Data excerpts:

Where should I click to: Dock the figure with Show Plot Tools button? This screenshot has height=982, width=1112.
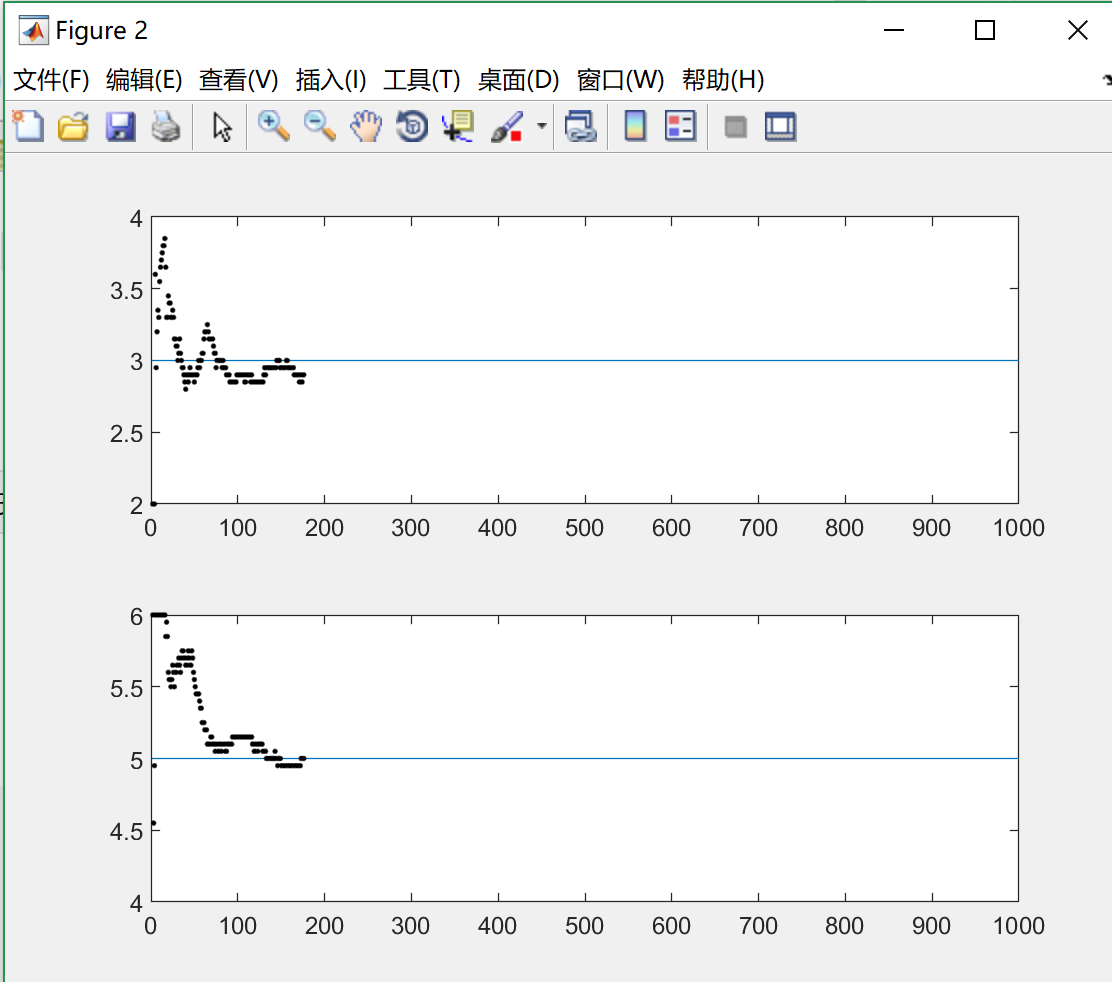(x=780, y=126)
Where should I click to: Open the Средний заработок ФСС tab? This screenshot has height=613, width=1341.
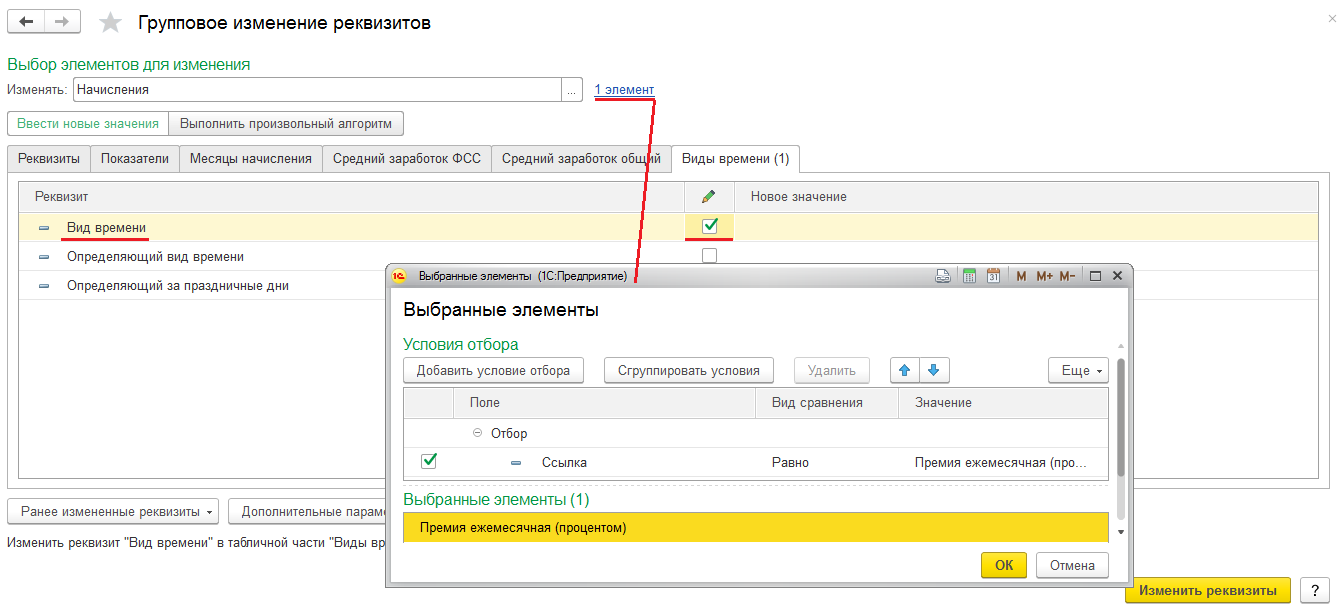coord(407,158)
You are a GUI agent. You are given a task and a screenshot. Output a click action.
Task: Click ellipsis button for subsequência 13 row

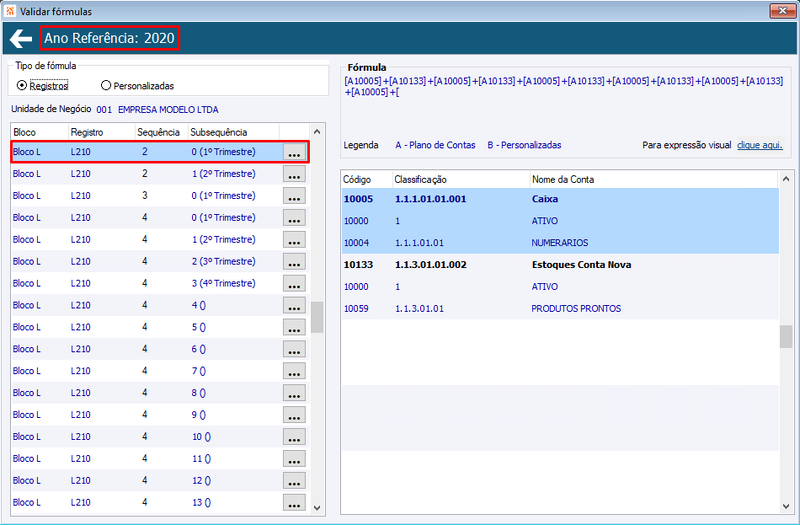point(294,503)
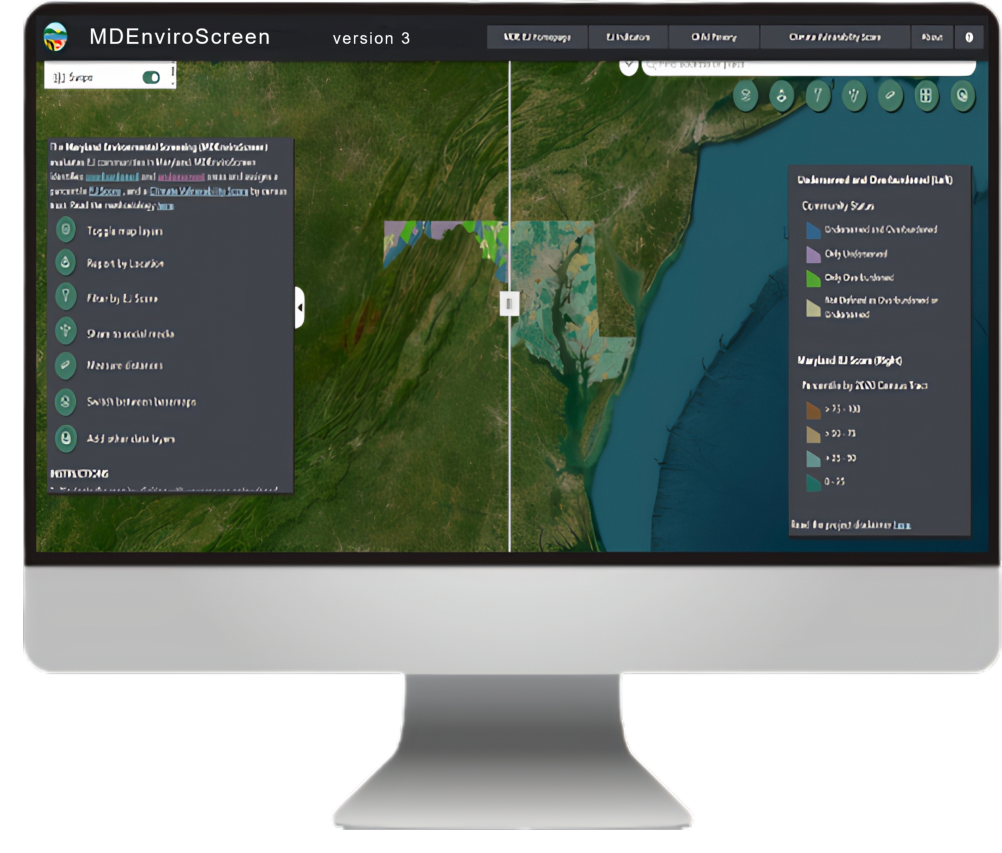Click the About button in the header
The width and height of the screenshot is (1002, 853).
(931, 37)
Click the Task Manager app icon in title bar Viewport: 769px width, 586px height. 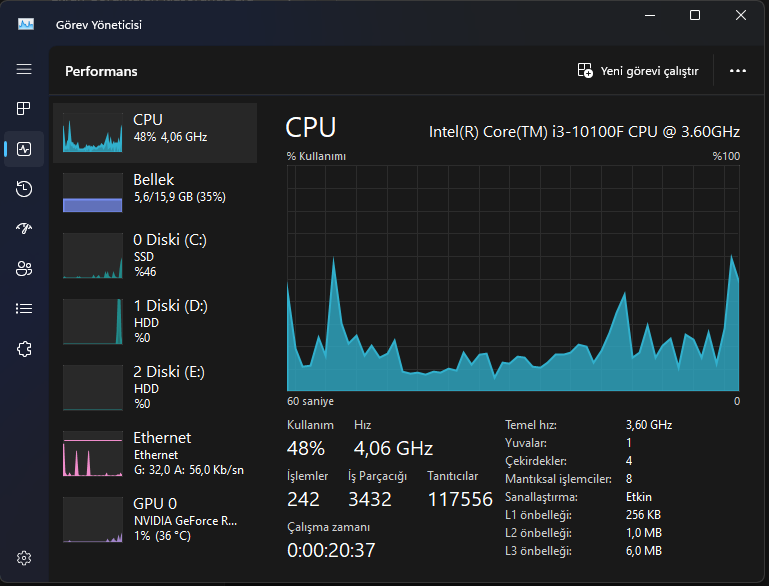tap(26, 23)
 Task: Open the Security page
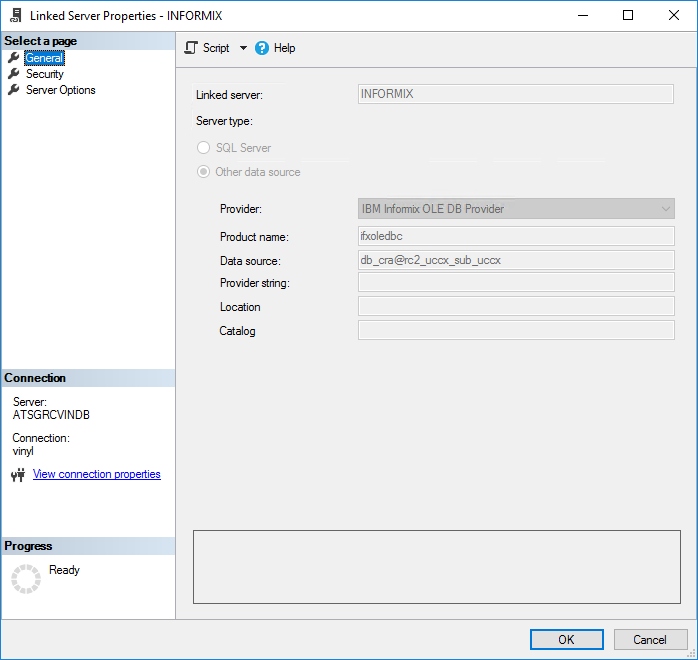[x=45, y=74]
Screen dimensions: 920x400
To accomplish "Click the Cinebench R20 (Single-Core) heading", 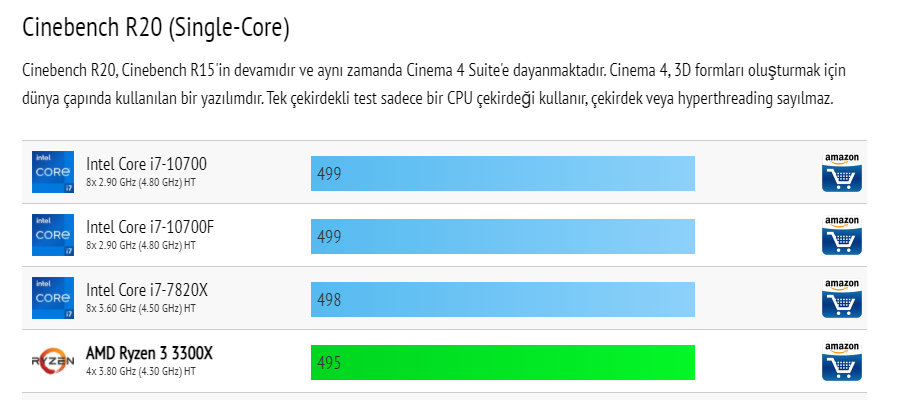I will [155, 28].
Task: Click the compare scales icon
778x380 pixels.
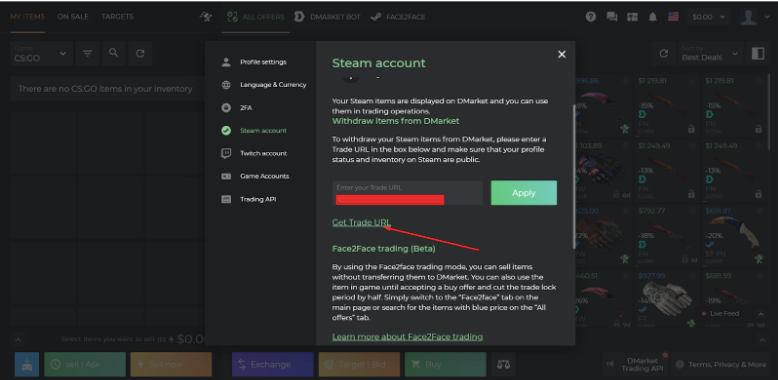Action: point(503,365)
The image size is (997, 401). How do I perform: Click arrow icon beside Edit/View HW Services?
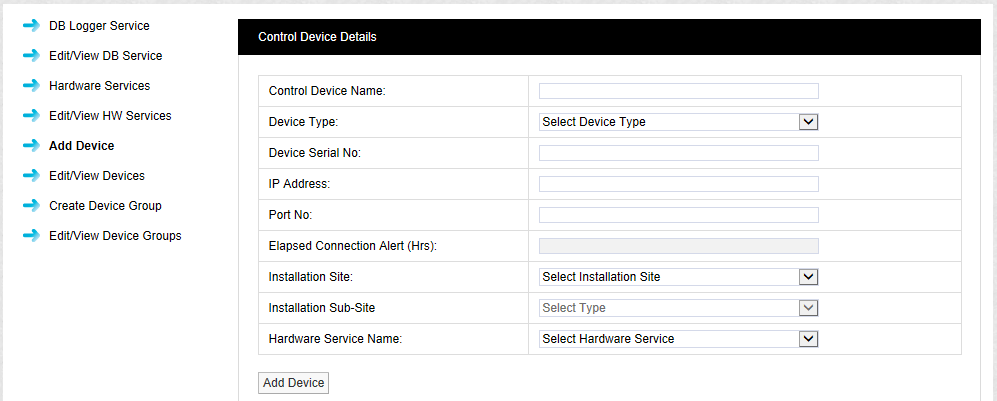click(x=30, y=116)
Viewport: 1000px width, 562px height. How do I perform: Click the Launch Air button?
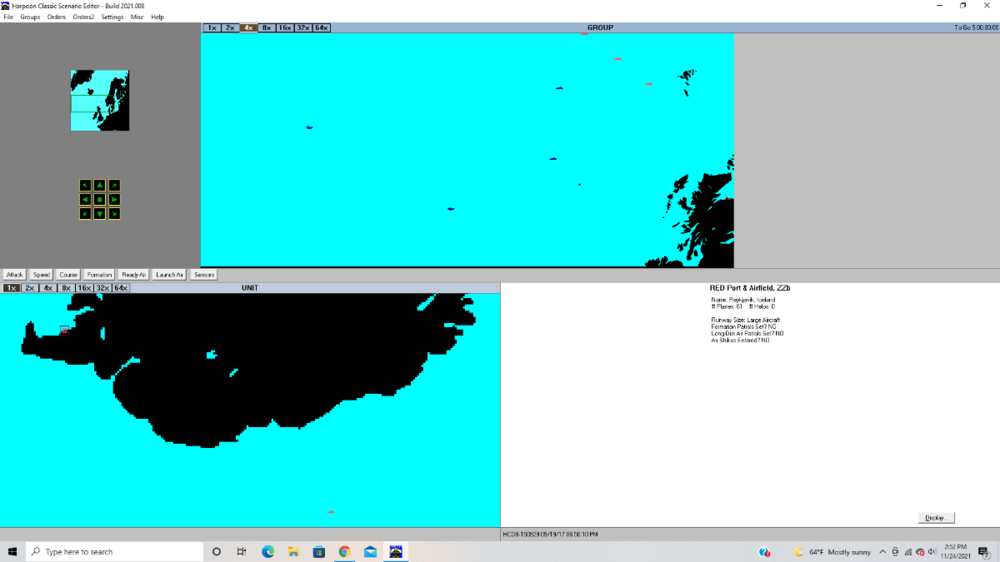tap(169, 274)
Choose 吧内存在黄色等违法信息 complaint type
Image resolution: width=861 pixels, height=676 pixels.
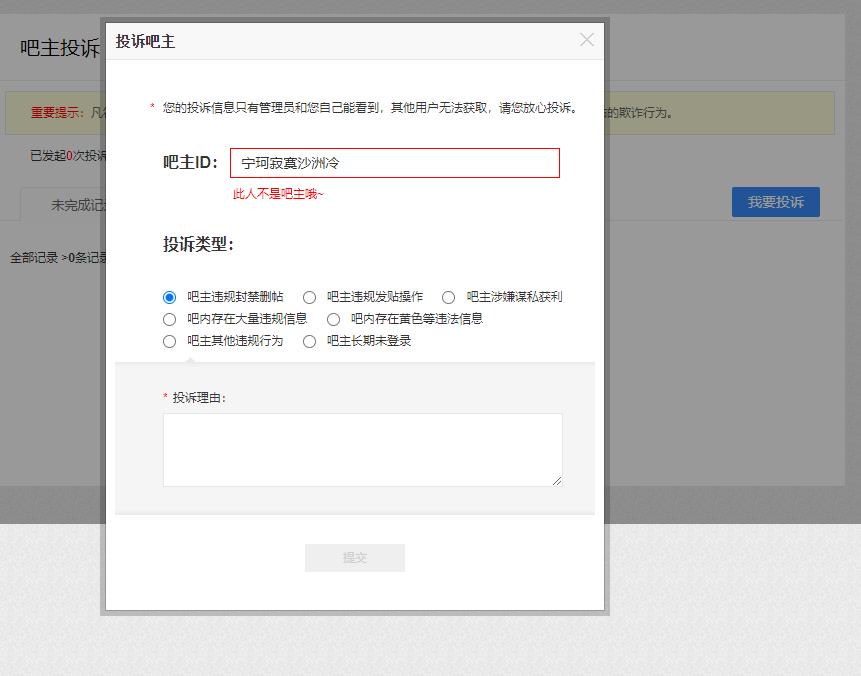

WHAT YOU NEED TO DO>
Please repeat exactly the lines from the one containing "778x380 pixels." through the end of the entries, both included, omitting pictures.

TASK RESPONSE>
778x380 pixels.
Action: point(503,365)
The image size is (997, 401). How do I perform: Click arrow icon beside Edit/View HW Services?
click(x=30, y=116)
Viewport: 1000px width, 562px height. How do I perform: Click the Launch Air button?
tap(169, 274)
Choose 吧内存在黄色等违法信息 complaint type
Image resolution: width=861 pixels, height=676 pixels.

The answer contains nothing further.